Впервые про идею устроиться барменом я услышал от товарища из института. Его отчислили, поэтому он стоял за стойкой вечерами до глубокой ночи. Мне это не подходило, ведь при ночной работе можно сразу забыть про посещение занятий. Я дал себе слово искать работу только на выходные. При отсутствии опыта решил, что самым лучшим способом будет действовать напролом – открыл список ночных клубов и начал обзванивать. Где‑то отказывали сразу, где‑то приглашали на собеседование, но впоследствии все равно отказывали.

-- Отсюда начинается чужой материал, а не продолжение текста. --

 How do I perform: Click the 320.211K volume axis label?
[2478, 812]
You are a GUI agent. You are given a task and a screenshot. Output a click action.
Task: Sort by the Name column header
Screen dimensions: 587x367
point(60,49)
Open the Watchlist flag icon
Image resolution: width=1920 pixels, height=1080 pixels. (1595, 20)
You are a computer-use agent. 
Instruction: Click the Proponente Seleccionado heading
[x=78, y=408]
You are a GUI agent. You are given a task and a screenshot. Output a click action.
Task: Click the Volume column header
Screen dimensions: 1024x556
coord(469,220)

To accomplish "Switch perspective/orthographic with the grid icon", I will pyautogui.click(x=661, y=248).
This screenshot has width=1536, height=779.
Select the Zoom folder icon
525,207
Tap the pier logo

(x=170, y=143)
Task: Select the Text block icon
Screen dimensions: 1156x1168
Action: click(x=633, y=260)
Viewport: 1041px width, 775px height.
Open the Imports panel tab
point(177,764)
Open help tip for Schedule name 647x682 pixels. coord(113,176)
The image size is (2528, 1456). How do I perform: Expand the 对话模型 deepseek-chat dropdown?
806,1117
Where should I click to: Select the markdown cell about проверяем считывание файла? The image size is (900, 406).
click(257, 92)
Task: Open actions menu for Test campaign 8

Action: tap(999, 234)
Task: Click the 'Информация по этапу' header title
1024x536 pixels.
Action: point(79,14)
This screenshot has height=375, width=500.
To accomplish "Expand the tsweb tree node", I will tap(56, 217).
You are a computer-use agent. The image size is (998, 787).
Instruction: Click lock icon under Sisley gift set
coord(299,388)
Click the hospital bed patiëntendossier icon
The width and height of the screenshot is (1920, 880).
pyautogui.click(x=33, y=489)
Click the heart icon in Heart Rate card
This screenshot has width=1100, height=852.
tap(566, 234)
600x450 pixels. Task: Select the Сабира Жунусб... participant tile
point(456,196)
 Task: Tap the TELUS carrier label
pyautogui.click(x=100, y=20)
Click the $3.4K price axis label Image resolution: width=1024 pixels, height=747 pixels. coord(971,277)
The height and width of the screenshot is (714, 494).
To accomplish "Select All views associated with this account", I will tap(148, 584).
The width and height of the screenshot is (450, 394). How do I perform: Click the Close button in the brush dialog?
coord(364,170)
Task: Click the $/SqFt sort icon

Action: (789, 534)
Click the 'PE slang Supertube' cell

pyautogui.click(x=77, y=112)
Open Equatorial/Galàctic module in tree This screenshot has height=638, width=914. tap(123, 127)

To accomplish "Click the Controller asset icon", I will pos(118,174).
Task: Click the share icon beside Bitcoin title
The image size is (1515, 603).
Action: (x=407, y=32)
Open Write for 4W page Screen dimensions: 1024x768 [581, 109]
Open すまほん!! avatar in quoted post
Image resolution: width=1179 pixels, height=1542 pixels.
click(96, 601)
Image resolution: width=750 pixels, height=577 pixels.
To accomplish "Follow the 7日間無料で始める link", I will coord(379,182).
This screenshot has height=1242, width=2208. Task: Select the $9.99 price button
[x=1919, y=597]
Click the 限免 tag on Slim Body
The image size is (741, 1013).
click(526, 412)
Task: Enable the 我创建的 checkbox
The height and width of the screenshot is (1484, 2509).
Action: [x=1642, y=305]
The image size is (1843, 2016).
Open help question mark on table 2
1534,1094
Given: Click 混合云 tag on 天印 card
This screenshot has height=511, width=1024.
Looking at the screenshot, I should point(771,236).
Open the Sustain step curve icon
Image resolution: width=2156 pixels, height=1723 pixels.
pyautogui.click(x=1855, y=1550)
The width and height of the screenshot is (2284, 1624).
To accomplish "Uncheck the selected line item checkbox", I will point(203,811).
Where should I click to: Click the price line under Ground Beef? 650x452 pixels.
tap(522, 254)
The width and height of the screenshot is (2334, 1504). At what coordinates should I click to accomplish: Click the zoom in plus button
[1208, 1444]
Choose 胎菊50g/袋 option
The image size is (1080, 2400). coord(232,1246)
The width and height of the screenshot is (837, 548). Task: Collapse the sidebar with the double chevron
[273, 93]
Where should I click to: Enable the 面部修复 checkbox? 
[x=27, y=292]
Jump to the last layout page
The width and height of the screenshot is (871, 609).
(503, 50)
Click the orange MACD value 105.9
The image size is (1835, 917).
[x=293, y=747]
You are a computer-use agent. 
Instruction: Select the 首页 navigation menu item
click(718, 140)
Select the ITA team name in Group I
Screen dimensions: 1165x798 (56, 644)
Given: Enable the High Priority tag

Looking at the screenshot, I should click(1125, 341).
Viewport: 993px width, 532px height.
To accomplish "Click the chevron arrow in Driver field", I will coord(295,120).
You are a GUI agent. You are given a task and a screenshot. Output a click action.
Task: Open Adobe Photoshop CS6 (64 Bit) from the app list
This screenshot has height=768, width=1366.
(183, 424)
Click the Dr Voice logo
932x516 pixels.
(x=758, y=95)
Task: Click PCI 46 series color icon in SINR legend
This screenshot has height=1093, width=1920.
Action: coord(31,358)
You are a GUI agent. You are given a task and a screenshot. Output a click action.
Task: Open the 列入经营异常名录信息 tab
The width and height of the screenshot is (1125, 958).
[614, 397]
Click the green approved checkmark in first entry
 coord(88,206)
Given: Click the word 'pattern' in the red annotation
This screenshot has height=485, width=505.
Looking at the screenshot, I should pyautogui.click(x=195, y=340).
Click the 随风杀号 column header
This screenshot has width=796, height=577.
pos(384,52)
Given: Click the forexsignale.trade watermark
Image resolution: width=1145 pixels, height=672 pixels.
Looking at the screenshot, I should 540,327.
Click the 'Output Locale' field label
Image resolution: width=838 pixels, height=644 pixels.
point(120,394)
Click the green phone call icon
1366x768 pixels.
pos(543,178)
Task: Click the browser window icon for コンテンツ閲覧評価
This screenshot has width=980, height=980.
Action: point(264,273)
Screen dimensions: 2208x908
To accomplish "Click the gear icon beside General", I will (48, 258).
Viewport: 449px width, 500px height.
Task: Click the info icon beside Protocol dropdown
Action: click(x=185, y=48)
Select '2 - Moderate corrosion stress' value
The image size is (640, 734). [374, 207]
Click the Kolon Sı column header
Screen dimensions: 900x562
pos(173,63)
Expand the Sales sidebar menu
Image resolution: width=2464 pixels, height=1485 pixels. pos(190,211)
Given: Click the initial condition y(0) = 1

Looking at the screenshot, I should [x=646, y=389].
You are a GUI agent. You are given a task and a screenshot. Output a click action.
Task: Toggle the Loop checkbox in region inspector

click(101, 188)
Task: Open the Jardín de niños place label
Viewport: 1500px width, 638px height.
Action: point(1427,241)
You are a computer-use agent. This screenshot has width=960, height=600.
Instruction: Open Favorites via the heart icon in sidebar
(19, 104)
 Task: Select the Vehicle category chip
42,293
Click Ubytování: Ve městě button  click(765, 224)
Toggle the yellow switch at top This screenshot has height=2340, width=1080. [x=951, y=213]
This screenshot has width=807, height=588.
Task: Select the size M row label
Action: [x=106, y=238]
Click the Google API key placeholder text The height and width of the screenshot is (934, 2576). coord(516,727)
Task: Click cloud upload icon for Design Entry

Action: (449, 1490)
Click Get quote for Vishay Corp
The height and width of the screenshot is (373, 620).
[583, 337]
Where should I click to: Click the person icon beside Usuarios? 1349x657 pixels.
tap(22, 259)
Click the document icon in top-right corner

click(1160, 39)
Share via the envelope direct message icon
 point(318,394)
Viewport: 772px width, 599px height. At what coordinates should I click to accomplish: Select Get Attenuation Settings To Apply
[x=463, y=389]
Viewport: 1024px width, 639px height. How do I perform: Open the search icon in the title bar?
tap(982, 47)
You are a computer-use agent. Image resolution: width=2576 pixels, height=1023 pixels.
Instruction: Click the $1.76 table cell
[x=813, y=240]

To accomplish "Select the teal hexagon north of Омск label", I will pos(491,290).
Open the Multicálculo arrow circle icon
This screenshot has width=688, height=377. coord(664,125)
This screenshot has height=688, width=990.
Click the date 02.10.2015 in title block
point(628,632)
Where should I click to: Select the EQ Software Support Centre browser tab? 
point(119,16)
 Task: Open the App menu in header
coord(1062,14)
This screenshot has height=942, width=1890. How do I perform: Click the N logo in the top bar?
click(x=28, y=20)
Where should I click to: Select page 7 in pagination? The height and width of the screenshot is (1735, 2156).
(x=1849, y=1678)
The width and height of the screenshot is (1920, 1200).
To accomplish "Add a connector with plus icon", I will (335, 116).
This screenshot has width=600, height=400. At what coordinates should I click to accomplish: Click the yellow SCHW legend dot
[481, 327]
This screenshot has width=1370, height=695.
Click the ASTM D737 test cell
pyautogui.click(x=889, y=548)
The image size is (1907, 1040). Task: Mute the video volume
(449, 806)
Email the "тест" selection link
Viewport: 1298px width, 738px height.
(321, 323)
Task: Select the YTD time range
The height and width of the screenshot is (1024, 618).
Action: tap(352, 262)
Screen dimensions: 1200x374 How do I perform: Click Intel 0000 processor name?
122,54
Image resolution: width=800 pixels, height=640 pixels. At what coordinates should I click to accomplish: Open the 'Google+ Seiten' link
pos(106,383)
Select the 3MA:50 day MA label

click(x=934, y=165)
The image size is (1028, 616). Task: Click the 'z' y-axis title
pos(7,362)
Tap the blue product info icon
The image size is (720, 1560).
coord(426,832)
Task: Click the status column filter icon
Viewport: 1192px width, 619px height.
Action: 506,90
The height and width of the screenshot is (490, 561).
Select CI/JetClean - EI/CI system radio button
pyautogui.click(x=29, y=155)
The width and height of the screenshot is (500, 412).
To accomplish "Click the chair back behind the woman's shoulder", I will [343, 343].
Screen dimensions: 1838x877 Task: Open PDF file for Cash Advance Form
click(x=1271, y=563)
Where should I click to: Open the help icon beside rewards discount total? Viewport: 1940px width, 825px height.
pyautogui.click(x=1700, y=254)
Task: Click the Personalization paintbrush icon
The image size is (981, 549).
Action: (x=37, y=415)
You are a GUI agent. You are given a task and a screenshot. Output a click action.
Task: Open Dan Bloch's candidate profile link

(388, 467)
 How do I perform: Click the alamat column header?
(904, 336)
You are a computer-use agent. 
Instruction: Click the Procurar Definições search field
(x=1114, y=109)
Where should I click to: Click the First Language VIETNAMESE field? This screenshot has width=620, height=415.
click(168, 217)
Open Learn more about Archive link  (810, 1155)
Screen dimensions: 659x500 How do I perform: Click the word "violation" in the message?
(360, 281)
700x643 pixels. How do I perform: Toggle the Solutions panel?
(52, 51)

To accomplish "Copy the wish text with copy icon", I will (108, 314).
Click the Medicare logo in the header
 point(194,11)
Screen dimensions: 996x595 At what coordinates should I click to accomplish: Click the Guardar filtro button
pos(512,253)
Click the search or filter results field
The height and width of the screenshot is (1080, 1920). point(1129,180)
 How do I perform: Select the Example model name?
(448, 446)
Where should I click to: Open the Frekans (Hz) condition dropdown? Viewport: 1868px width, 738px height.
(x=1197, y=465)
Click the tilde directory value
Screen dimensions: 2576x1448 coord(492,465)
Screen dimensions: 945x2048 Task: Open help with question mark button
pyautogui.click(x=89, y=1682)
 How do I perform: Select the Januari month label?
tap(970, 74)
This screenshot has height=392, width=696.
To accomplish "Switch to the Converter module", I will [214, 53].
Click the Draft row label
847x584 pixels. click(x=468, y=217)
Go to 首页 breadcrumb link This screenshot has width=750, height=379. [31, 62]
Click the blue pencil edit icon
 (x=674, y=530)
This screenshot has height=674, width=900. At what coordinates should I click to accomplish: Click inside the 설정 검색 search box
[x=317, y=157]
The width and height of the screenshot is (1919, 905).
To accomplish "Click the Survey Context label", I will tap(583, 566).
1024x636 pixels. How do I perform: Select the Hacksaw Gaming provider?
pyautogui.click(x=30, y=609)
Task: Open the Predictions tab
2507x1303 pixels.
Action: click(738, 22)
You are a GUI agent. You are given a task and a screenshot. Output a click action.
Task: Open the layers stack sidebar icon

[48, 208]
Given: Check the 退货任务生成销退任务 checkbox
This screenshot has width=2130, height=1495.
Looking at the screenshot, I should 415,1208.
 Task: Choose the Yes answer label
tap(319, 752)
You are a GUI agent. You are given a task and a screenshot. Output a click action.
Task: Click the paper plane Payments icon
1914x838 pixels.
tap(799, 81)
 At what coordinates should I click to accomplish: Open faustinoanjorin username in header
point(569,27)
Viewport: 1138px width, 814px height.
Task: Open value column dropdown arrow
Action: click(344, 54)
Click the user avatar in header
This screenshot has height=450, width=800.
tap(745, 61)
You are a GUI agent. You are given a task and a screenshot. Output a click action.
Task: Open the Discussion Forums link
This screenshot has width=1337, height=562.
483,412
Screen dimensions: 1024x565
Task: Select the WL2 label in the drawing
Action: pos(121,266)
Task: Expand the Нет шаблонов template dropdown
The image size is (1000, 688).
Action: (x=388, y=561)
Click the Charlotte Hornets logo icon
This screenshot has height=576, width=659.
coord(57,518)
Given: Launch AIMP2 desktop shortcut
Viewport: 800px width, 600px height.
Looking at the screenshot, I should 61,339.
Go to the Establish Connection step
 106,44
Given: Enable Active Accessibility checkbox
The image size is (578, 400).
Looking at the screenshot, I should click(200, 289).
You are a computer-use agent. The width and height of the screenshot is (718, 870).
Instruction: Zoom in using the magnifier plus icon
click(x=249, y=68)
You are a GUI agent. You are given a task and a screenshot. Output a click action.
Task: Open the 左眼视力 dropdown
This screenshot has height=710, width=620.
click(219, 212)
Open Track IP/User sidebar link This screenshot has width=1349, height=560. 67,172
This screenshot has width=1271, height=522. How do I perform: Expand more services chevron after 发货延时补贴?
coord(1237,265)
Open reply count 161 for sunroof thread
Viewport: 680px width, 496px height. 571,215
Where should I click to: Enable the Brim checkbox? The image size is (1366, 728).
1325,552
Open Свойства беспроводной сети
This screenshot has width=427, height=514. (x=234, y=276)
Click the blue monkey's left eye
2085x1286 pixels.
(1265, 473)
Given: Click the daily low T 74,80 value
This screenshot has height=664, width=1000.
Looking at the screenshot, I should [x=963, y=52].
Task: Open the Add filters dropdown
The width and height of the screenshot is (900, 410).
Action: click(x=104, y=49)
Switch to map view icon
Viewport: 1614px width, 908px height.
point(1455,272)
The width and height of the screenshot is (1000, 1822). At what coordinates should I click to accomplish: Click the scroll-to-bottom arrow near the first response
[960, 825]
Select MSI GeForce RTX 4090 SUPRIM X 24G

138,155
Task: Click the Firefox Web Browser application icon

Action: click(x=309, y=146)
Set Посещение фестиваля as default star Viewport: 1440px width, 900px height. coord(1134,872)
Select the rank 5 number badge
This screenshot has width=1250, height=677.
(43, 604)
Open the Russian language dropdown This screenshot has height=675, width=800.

Десяток неоправданных попыток меня не огорчил, наоборот, я сильнее загорелся идеей устроиться барменом.
В процессе поиска работы я узнал, что некоторые из ребят на этой должности хорошо зарабатывают на чаевых. Спустя короткое время я наконец нашел заветное место работы, подходящее по графику. А главное – меня были готовы взять и обучить.
Клуб Ferum, куда я устроился, оказался крайне специфическим местом. Он работал каждую неделю с пятницы по субботу и привлекал любителей памп-музыки.
Pump, Pumping House или Stupid House – стиль электронной танцевальной музыки, который был популярен в конце 90‑х годов. Стиль придумала голландская группа Klubbheads – басовая линия в виде довольно унылого звука, иногда похожего на удары по бамбуковой палке. Удары идут на слабую долю, в большом количестве используются хлопки, свистки и сирены, часто трек сопровождается вокальным соло. На постсоветском пространстве именно Петербург являлся меккой памп-движения, и разные заведения специализировались на подобном творчестве.
Непосвященному человеку слушать эти треки невозможно. Вся идеология поглощения памп-музыки строится на том, что слушатели находятся в состоянии наркотического опьянения. Поэтому клиентов клуба – молодежь от 16 до 23 лет – совершенно не волновало обустройство помещения. Внутри все «уставшее» и затертое, порванные сиденья барных стоек, сломанные и уничтоженные наркоманами туалетные кабинки. Беззубая уборщица, одетая в кружевное платье, готовая покуражиться с любым проходящим мимо.
Танцы, которые я лицезрел в клубе, выглядели дикими и инопланетными. Все малолетки города съезжались в Ferum по пятницам, чтобы подергаться в шортах под громкую электронную музыку, закинувшись таблетками. Оксибутират превращал их в животных с искривленными лицами и выпученными глазами. Наркоманов, которые превысили дозу и окончательно утрачивали человекоподобие, мы называли «обмороками». Считалось совершенно нормальным, если кто‑то из них валялся в судорогах на грязном полу или бился головой об стену. Работы охранникам было хоть отбавляй – каждый час кого‑то за руки и за ноги вышвыривали на улицу.
Несмотря на наличие фейсконтроля на входе, в клубе открыто торговали наркотиками. Однажды я взял отпуск и поехал домой на каникулы. Через неделю из новостей по телевизору я узнал, что, пока меня не было, сотрудники наркоконтроля устроили в клубе «маски-шоу» и арестовали моего коллегу бармена. Оказывается, помимо разлива напитков он успевал приторговывать амфетамином.
Сотрудники ФСКН (Федеральная служба РФ по контролю за оборотом наркотиков тогда еще не входила в состав МВД) были частыми гостями заведения, но они отнюдь не являлись меломанами. Они отказывались танцевать под музыку и пытались выполнять свои прямые обязанности – пресекать употребление, хранение и продажу всевозможных химических соединений.
Контингент гостей клуба был неплатежеспособен, для наркоманов алкоголь не является приоритетом. Поэтому ассортимент моего бара не блистал изобилием. Мы продавали пару-тройку десятков напитков. Большой популярностью пользовалась водка «Зелёная марка» за семьдесят рублей и разливное «Клинское» в пластиковом стакане за сто. На водке и пиве много в баре не заработаешь, поэтому я старался продавать коктейли.